The bone matter is processed down to ash, which can be given to the families and friends of the deceased, as in a traditional cremation process. Pacemakers and other metals are donated to local hospitals to repurpose for artificial body parts.
“Many clients adhere less and less to religious burial traditions, and people are also caring more for the earth,” says Anne Christ, funeral director of Bradshaw Funeral, which uses green cremation. “Often, folks are seeing bodies as more of a vessel, rather than something that needs to be in a shrine. For them, the preservation of the body is no longer a prevalent feeling or thought.”
Though green cremation is legal in 17 states, including Minnesota, it remains illegal in others due to common misunderstandings of the process and disbelief that the process is better for the environment. Christ says clients are increasingly choosing green cremation over flame-based cremation, which produces carbon dioxide and pollutants. She says their funeral home services approximately 1,000 families each year. 64 percent of them choose cremation, with 80 percent of those choosing green cremation.
People are becoming more data driven, Christ says, so more people are asking to see the numbers that show how green cremation is better for the environment. Overall, she says people choose green cremation based simply on a gut feeling. “People from religious backgrounds often think of it like baptism,” she says. “We start in the water, and we end in the water.”

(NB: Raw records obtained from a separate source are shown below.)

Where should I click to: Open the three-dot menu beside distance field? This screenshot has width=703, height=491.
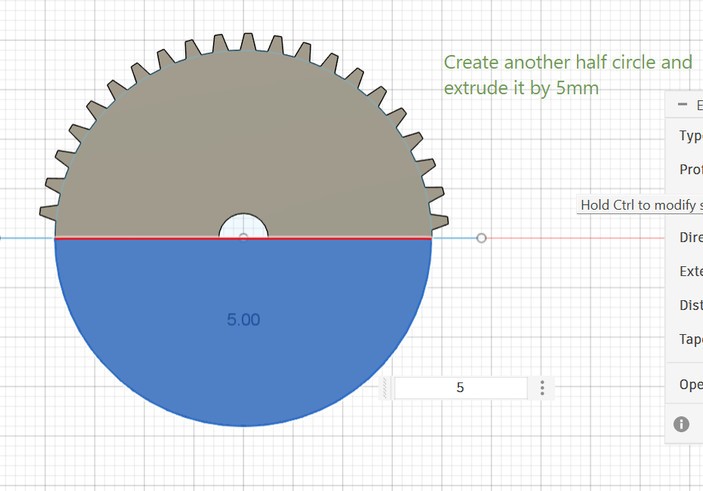tap(542, 388)
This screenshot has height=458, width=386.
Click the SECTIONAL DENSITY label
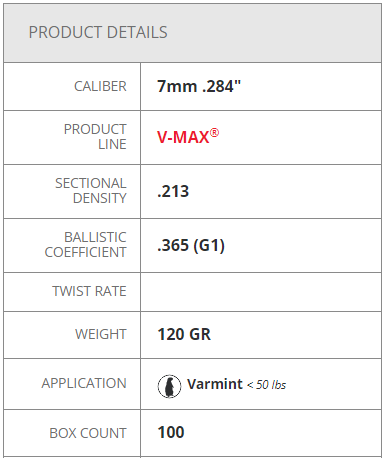(x=91, y=191)
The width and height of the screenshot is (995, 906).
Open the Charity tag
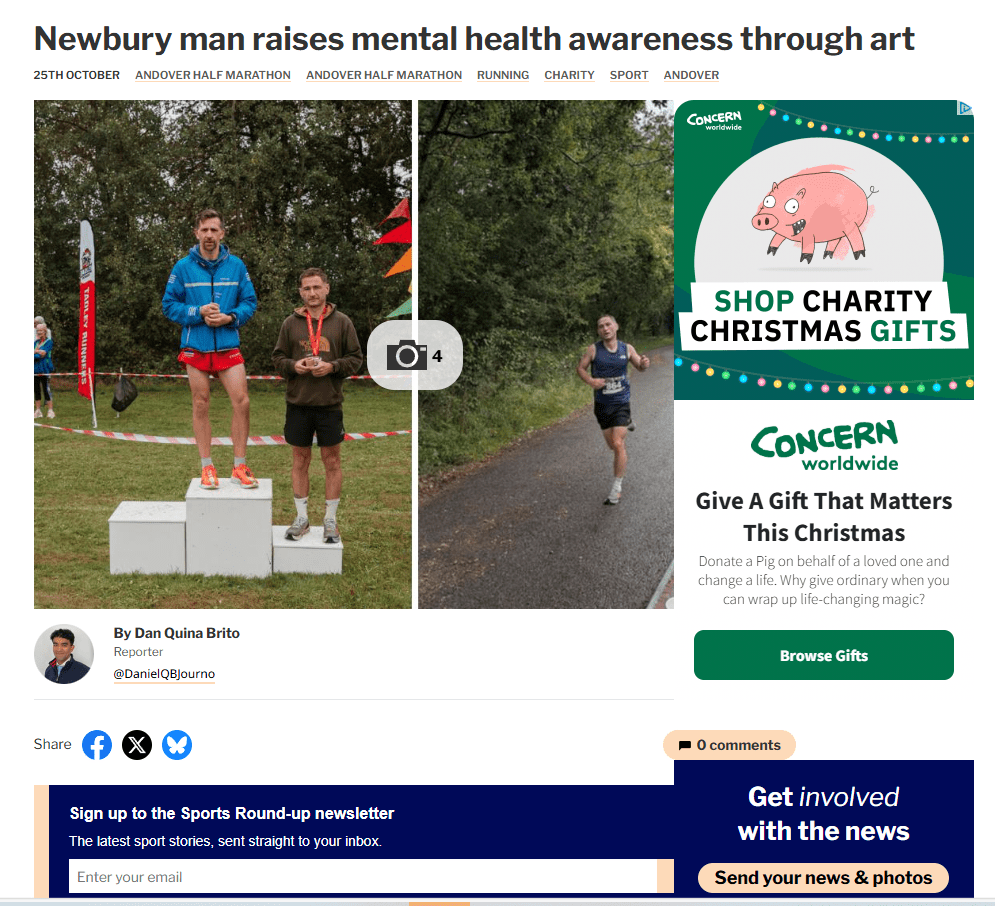point(569,75)
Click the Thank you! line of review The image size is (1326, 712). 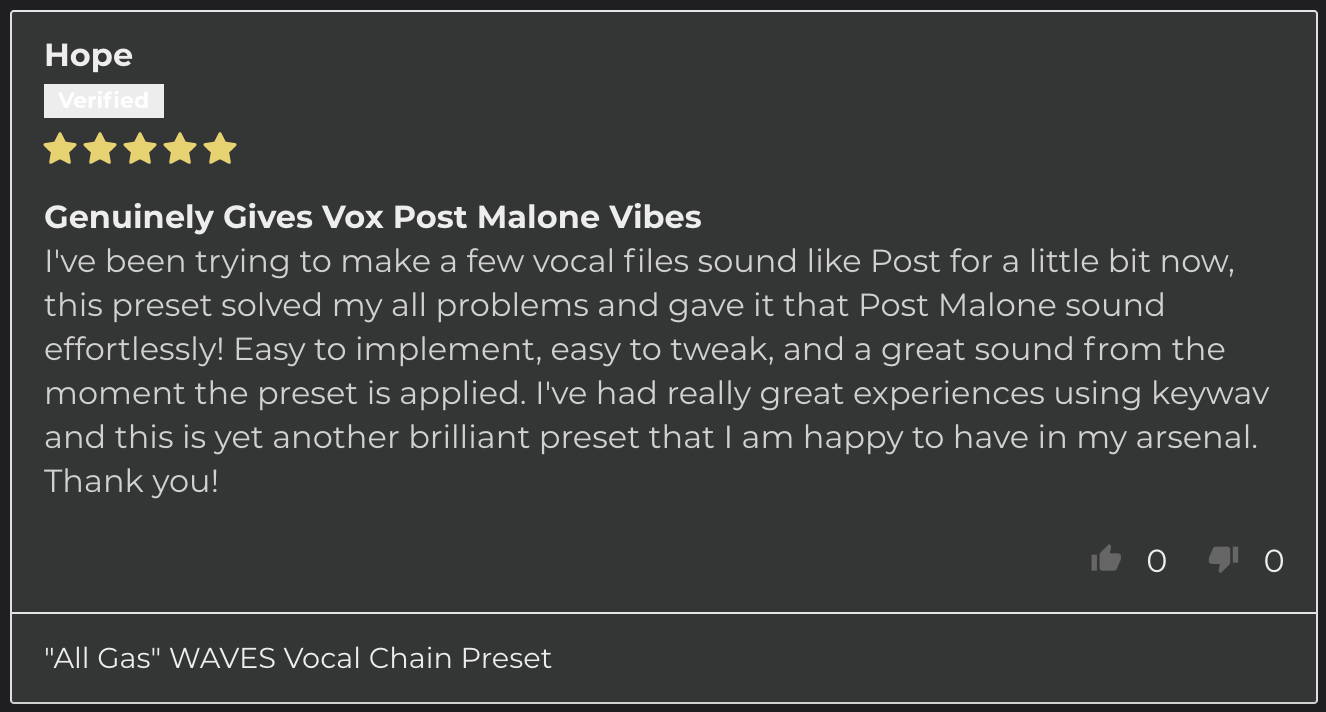(x=131, y=482)
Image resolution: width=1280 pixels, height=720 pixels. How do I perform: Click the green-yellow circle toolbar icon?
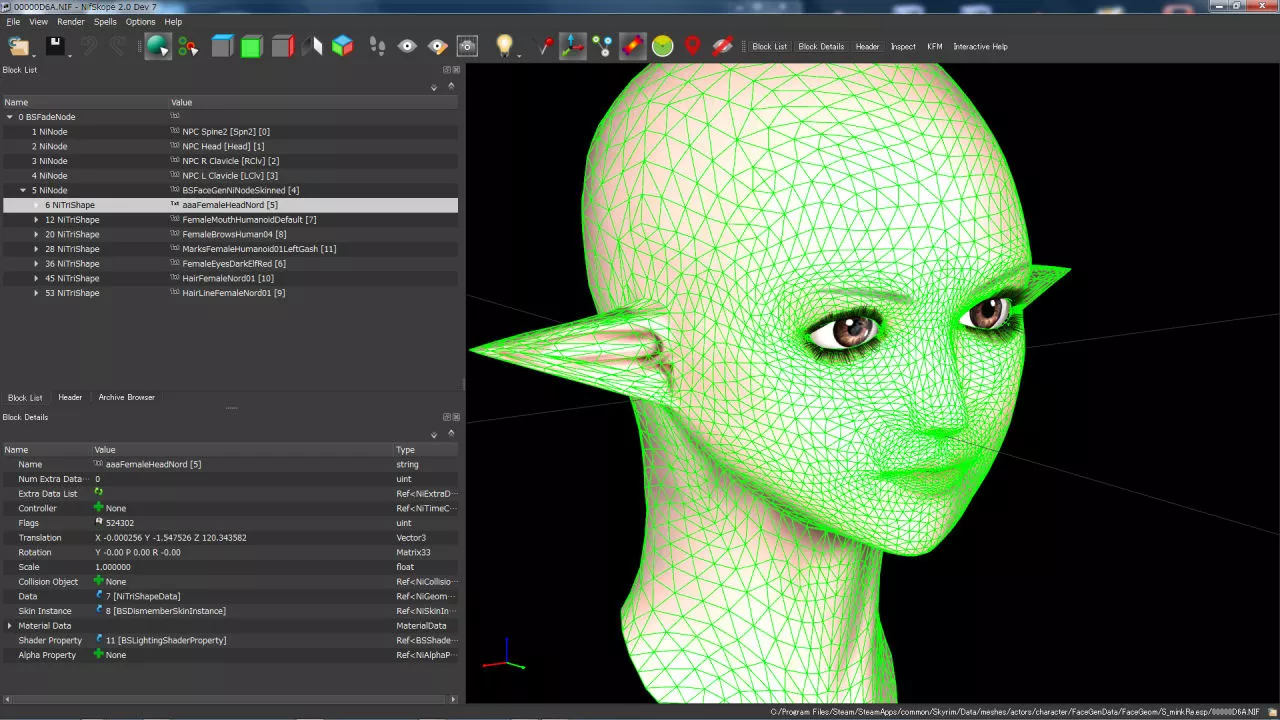coord(662,46)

After a green cremation, families and friends can use a biodegradable urn, or keep them in a more traditional urn. “It’s become popular to buy jewelry that you can put a few of the ashes in,” Christ says.
Christ says green cremation is especially helpful for densely populated areas that are running out of space for burials. People are beginning to see that “there doesn’t need to be a body to celebrate a life,” she says.